4.
Lettre 4
Je n'ai pas osé te le dire à l'époque, mais notre danse à la patinoire m'a rempli de joie ce jour-là. J'aurais aimé tant d'autres instants aussi légers, sans souci ni complication...
°•°
Jour-J moins 61
Un soupir profond s'échappe de mes lèvres, brisant le silence feutré de la chambre. Je détourne mon regard de la fenêtre, où le paysage enneigé m'offrait un semblant de tranquillité. Mais ici, dans cette chambre d'hôpital silencieuse, mon cœur est lourd de tristesse. Je fixe mon grand-père, allongé et faible, son visage marqué par les épreuves qu'il a traversées. La fragilité qui émane de lui serre mon cœur douloureusement.

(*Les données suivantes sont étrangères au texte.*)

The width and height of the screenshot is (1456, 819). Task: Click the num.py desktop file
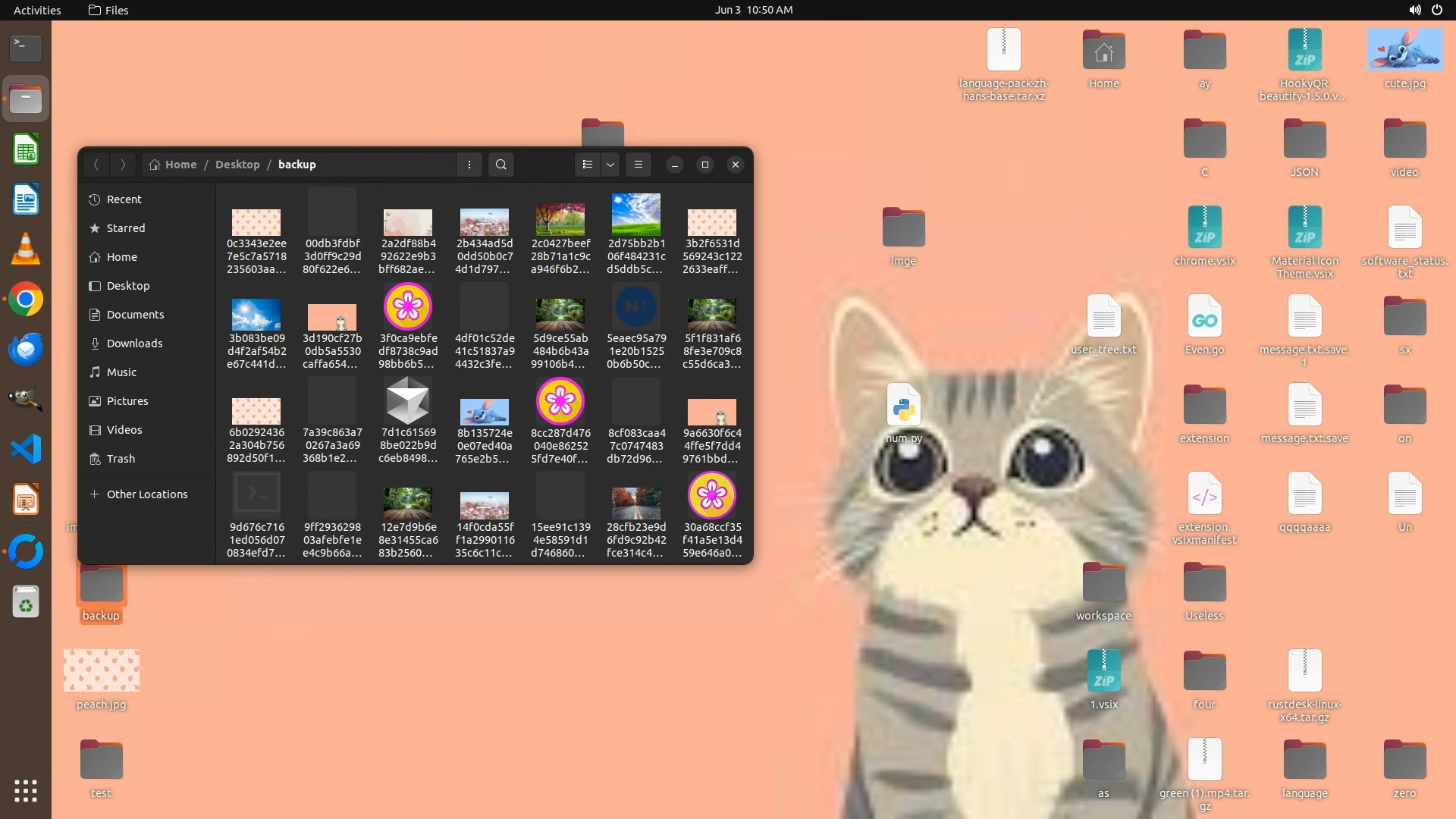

Doucement, je me lève de ma chaise, mes pas à peine audibles sur le sol. J'approche de lui avec précaution, m'asseyant délicatement au bord du lit. Ma main se pose tendrement sur son bras, cherchant un soupçon de réconfort dans ce contact intime. Mes doigts effleurent sa peau ridée, communiquant les émotions qui tournoient en moi.
-Et les études, ça avance bien ?, demande-t-il d'une voix fatiguée et fragile.
Je laisse échapper un soupir empreint d'une tristesse profonde, comme si mes mots se mêlaient aux courants d'air chargés d'émotions. Je résiste à l'envie de plonger dans le regard fatigué de mon grand-père, cherchant à maintenir une certaine distance entre nous, afin de lui offrir une réponse délicate.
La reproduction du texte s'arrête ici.